If the histologic changes are not absolutely convincing, or if the surgical pathologist does not feel confident about establishing a definite benign diagnosis, it is advisable to repeat the biopsy, since it has been reported that atypical regenerative changes can decrease notably or even disappear within 3-5 weeks. A repeat biopsy, clinical follow up and subsequent endoscopic studies are best recommended. Isaacson presented a series of 10 cases in which major resections were performed unnecessarily in three patients following erroneous diagnoses of carcinoma. This is quite worrying, given the fact that a second opinion from a consultant GI pathologist was obtained for the final diagnosis. In the series of Shekitka and Helwig, epithelial or mesenchymal malignancy was incorrectly diagnosed in 6 of 33 (18%) cases with BSC. When 24 of these patients were followed up for an average of 13 months, none of the lesions with BSC progressed to malignancy [2].

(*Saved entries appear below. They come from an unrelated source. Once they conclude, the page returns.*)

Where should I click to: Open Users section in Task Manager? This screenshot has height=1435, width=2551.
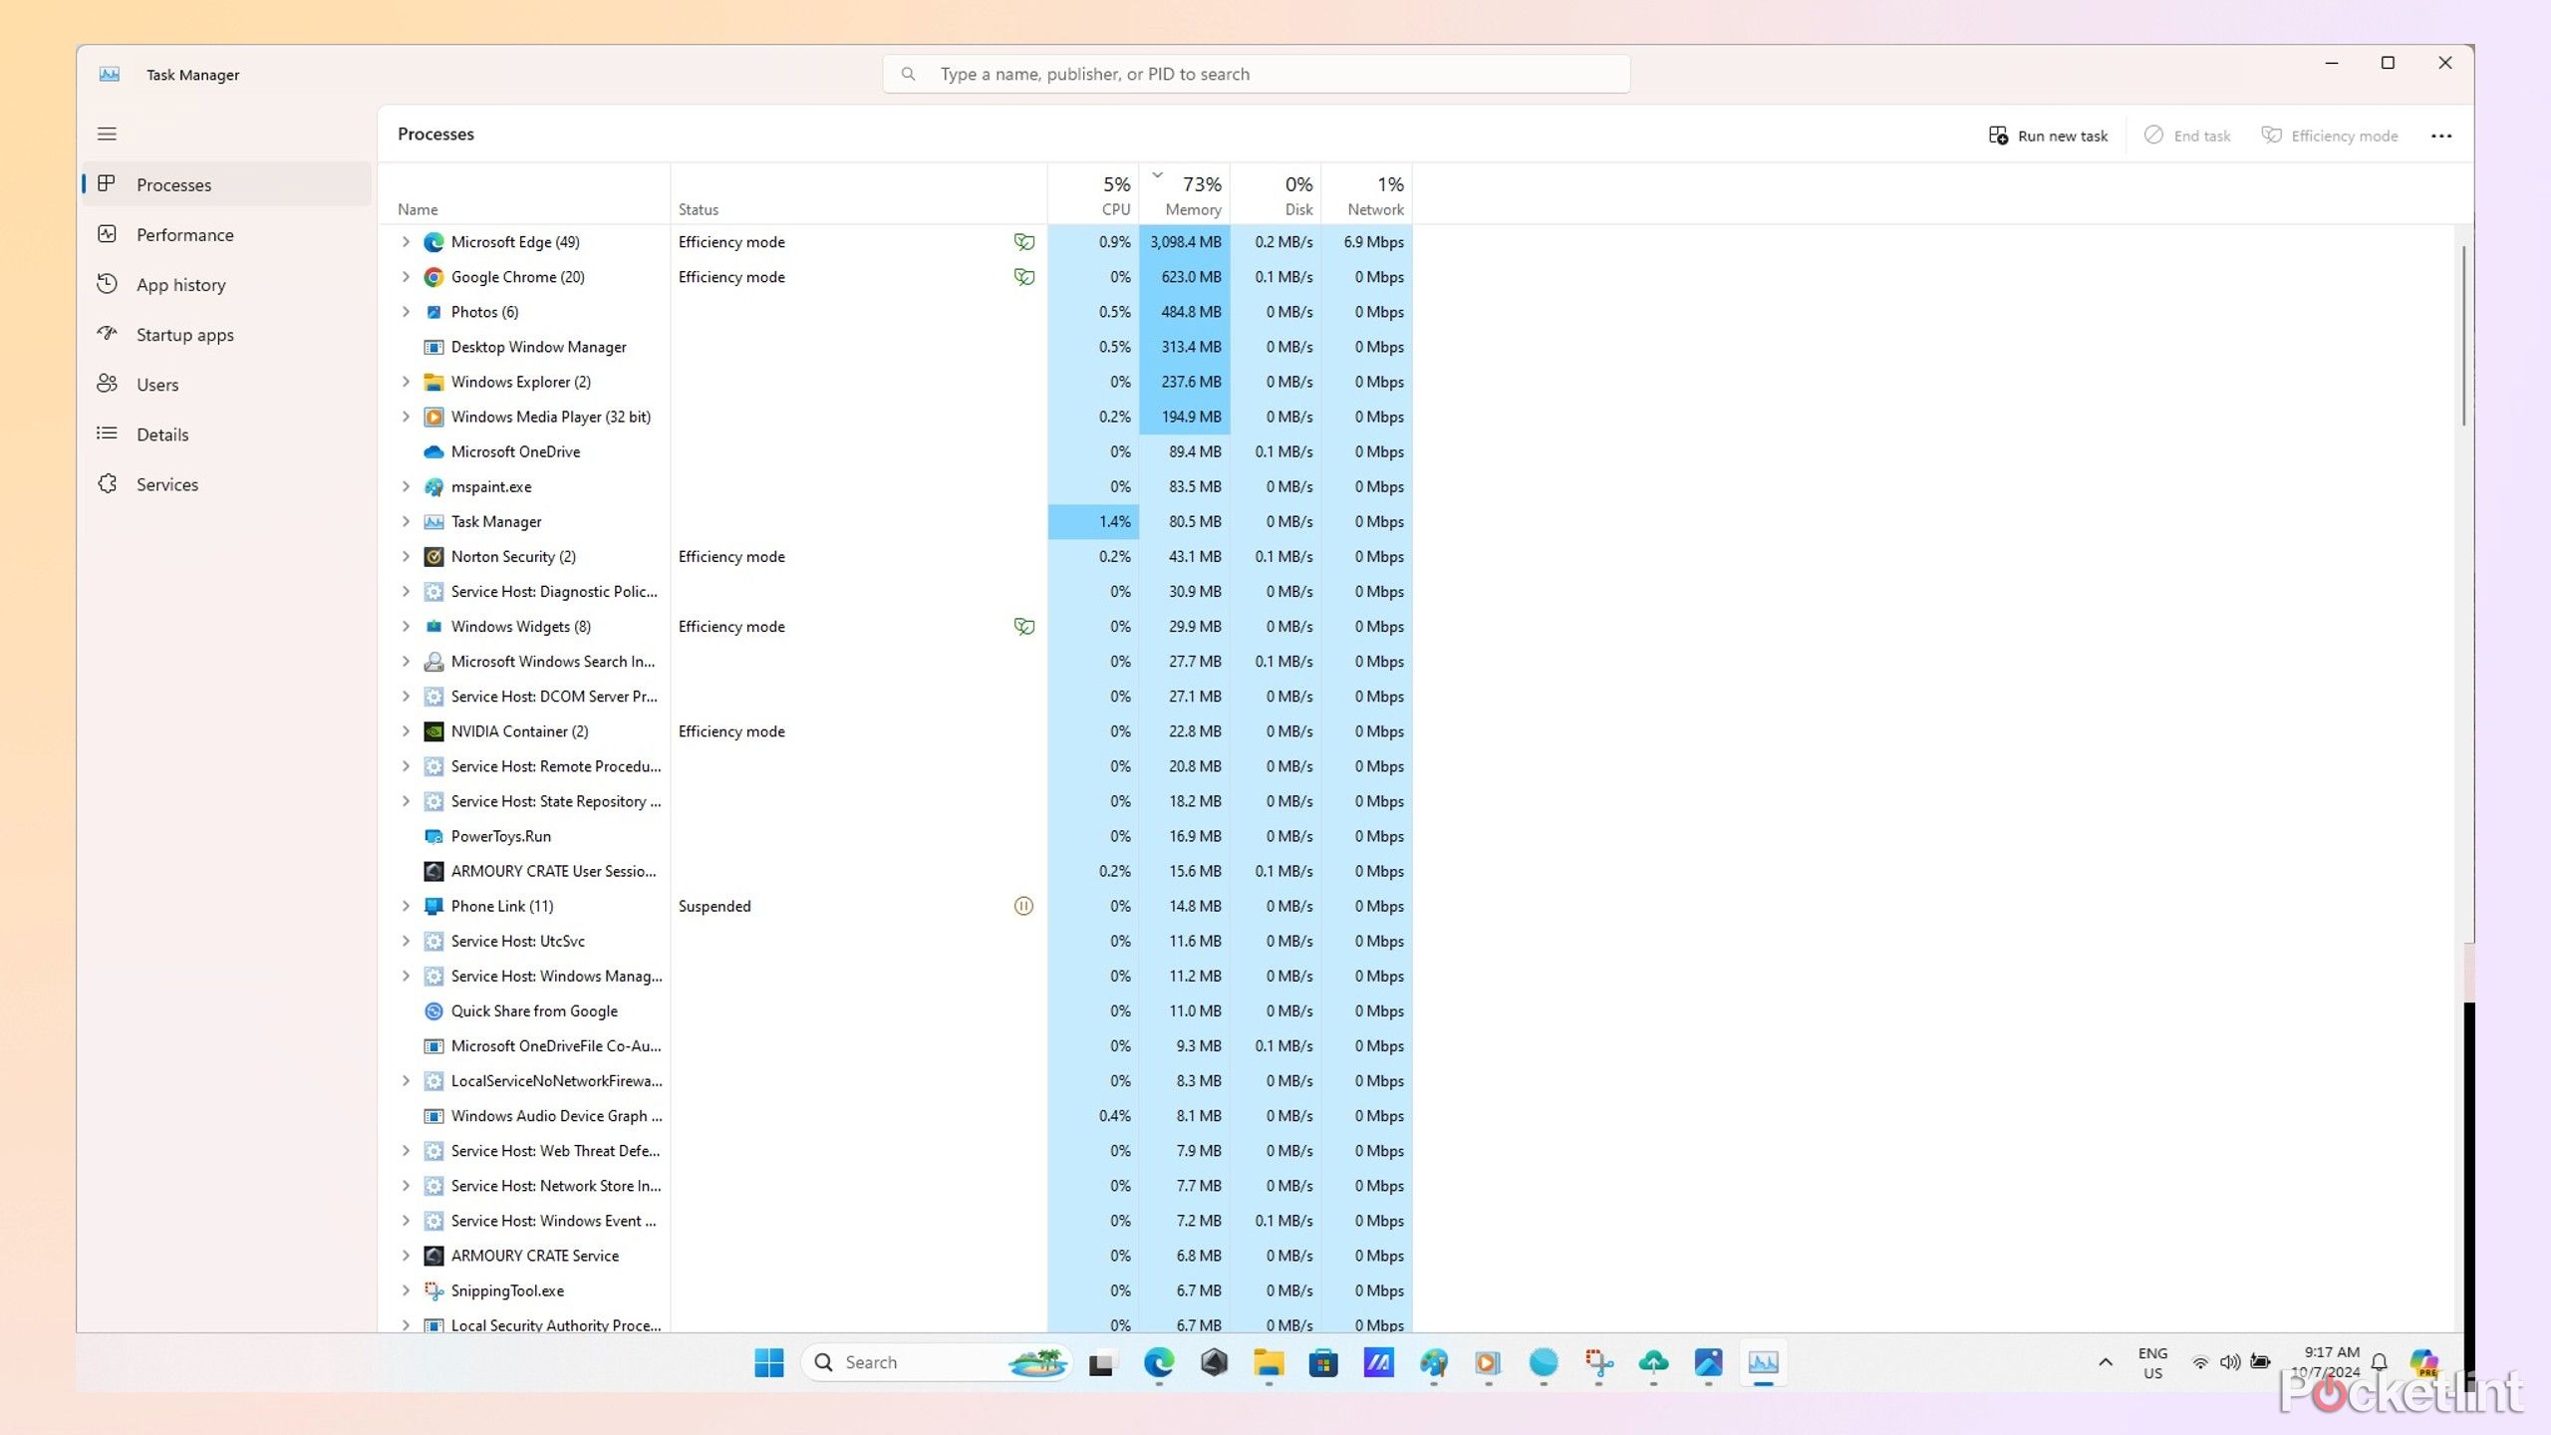click(157, 384)
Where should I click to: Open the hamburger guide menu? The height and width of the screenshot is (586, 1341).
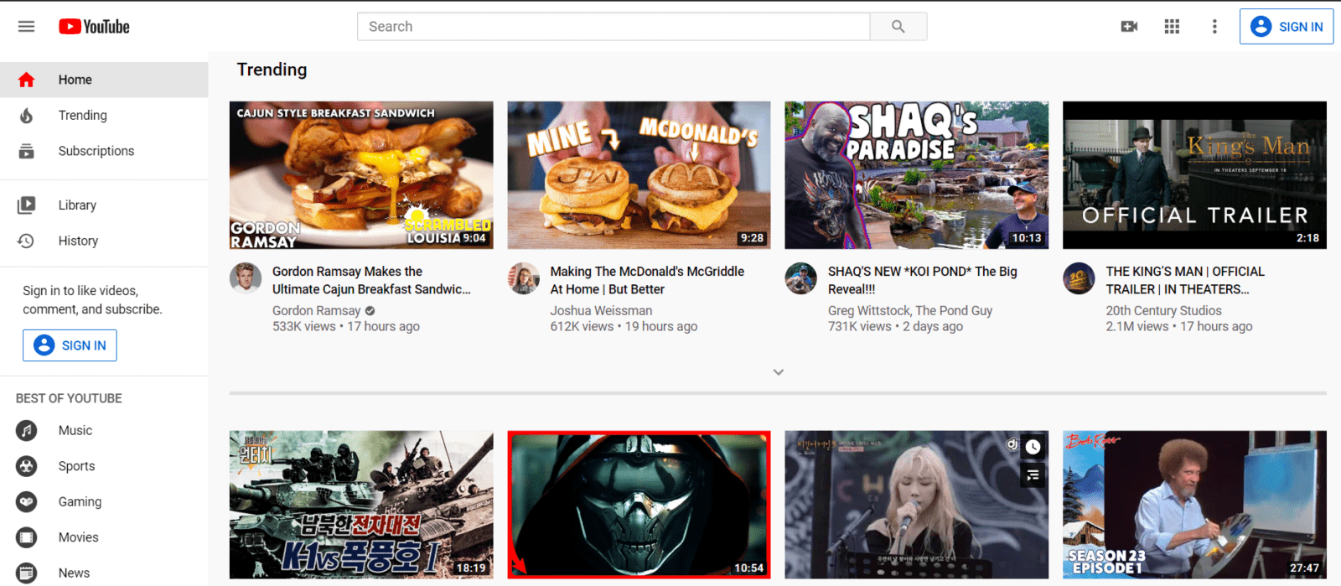coord(26,27)
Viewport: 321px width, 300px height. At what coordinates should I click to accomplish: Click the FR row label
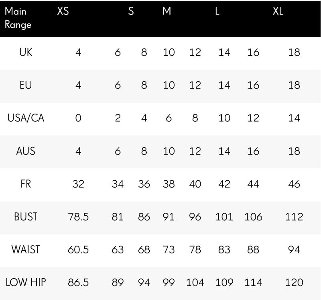coord(26,184)
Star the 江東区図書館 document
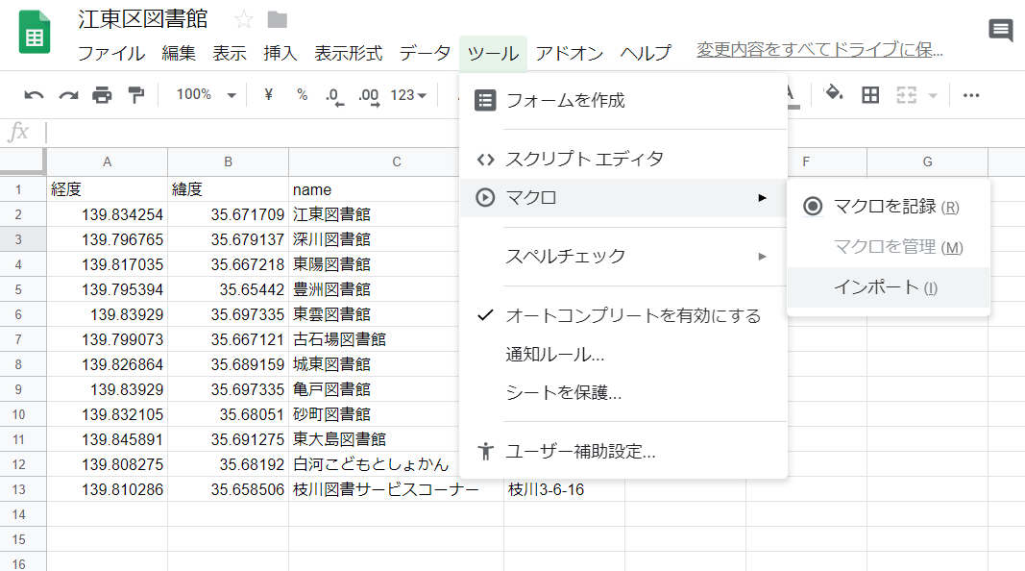1025x571 pixels. [244, 19]
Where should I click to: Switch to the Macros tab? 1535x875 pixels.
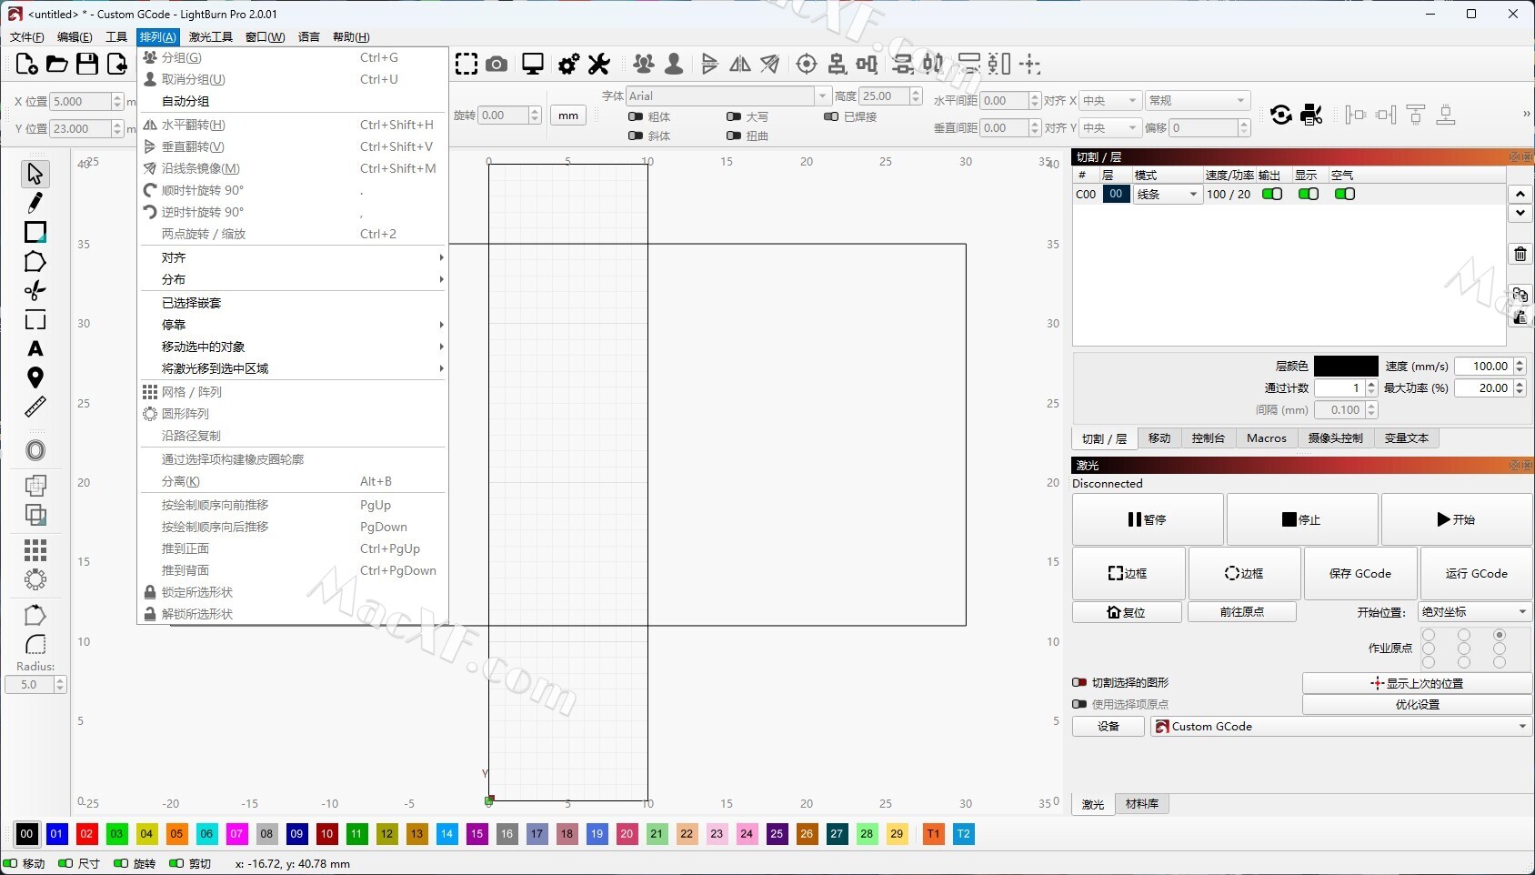(1266, 438)
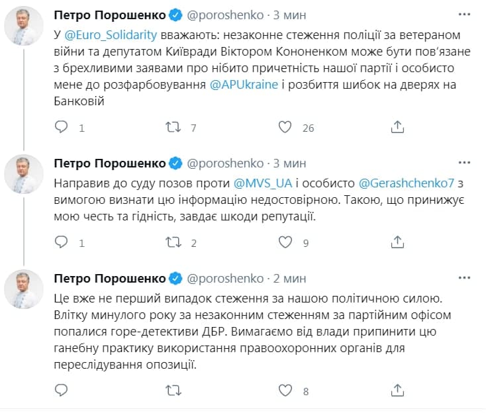The height and width of the screenshot is (417, 486).
Task: Retweet the third tweet at the bottom
Action: point(173,391)
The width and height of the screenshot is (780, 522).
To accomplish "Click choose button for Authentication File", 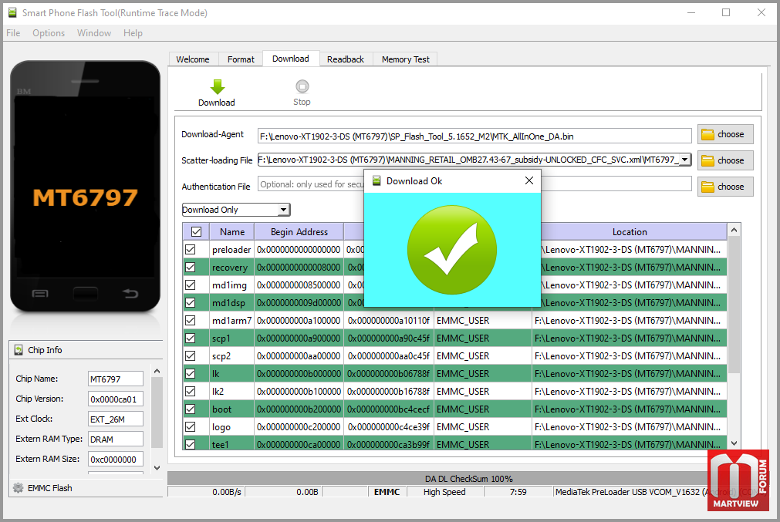I will (724, 187).
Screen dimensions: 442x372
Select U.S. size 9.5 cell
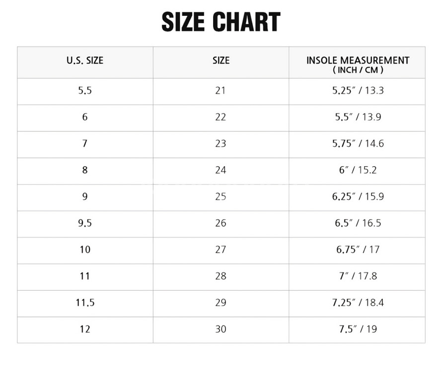point(85,223)
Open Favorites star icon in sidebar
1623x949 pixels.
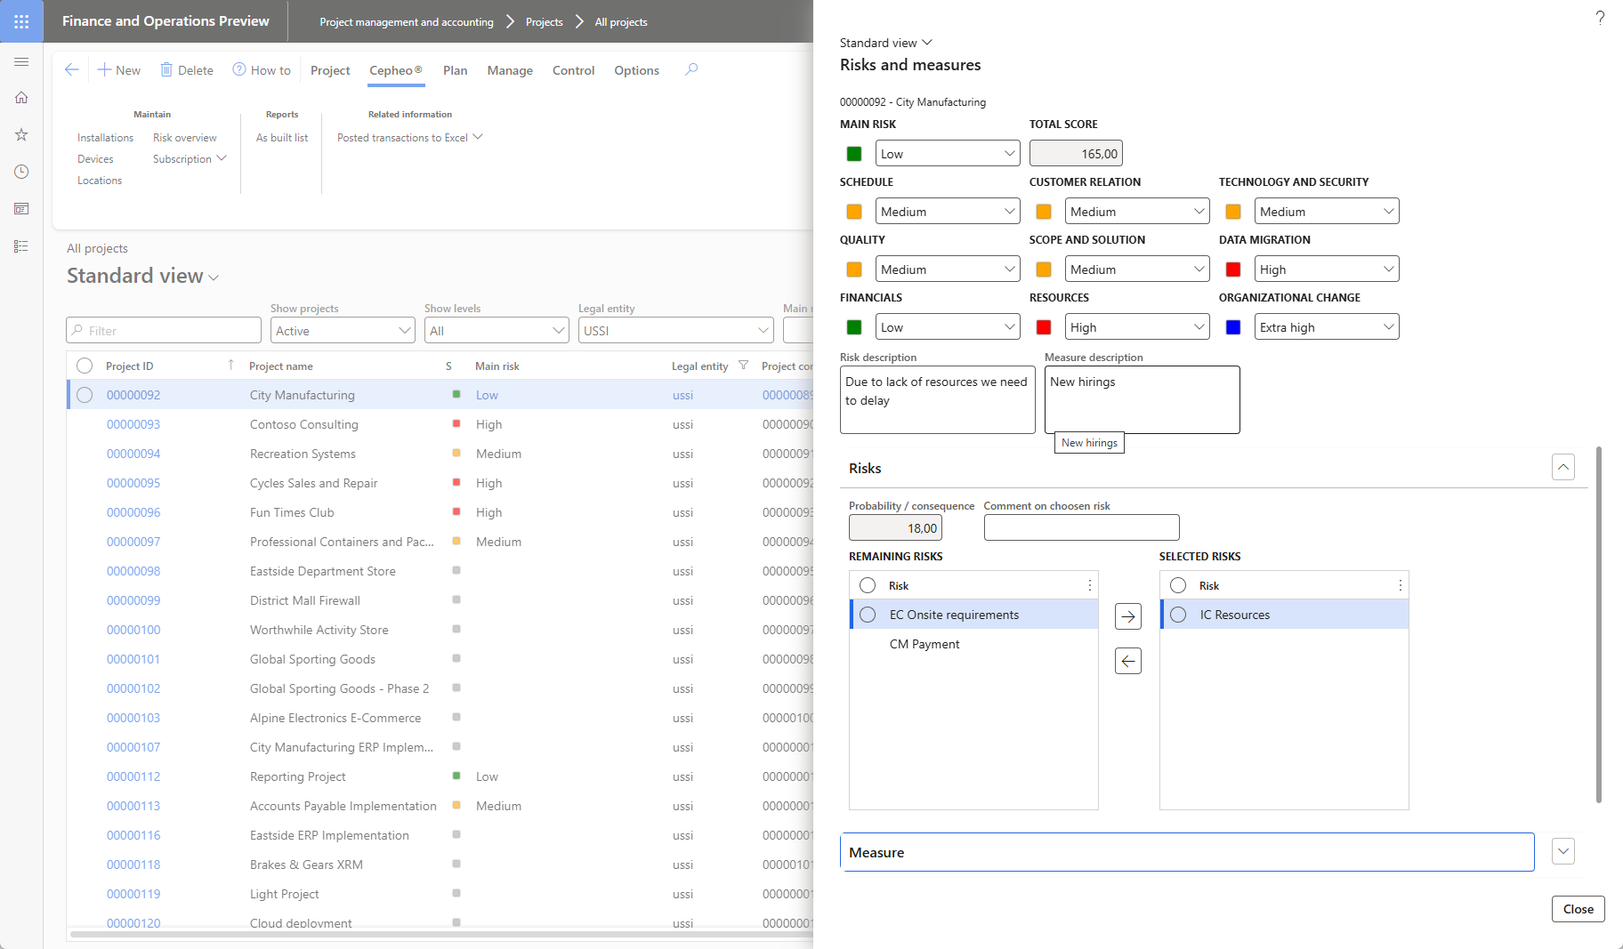tap(21, 135)
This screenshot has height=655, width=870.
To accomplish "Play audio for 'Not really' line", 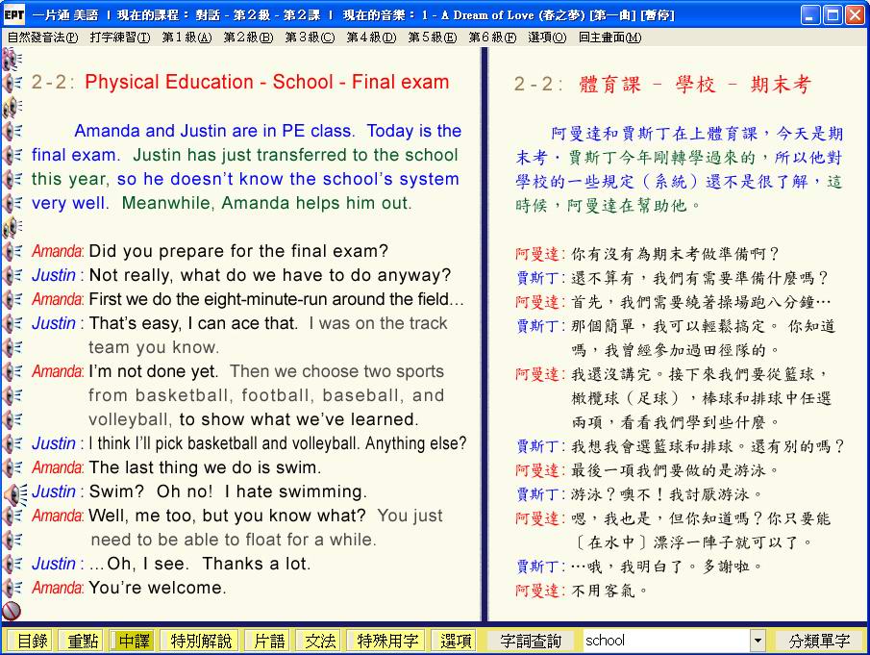I will click(12, 275).
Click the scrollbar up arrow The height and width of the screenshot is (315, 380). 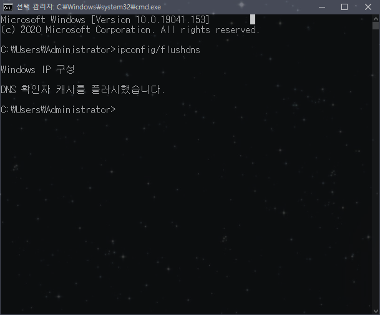pyautogui.click(x=376, y=19)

In our case of Crohn’s colitis, some of the submucosal BSC expressed αSMA in association with vimentin, indicating a possible myofibroblastic origin. Myofibroblasts are found in sites of inflammation in response to chemotactic gradients and are involved in tissue growth and repair, peripheral immune tolerance, inflammation and fibrosis. They produce extracellular matrix (ECM) molecules, resulting in tissue fibrosis as a consequence of chronic inflammation and injury associated with IBD, mainly Crohn’s disease [17]. It is possible that, in our case, BSC of myofibroblastic origin along with classical myofibroblasts were responsible for the submucosal fibrosis observed histologically. Newly proposed therapy for Crohn’s disease-related fibrosis is now directed toward the immune aspect of this complex chronic inflammatory disorder. New treatments involve disruption of inflammatory signaling pathways that lead to fibrocyte/activated myofibroblast migration, and stem cell therapy to replace these ECM-producing cells and/or enrich the inflammatory microenvironment with less profibrogenic mesenchymal cells [17-19].
In conclusion, BSC in GI lesions may lead to a major diagnostic pitfall. Endoscopic, histological and immunohistochemical characteristics are helpful for an accurate diagnosis. Awareness of the presence of these atypical cells can prevent unnecessary operations, thus having a significant impact on patients’ quality of life.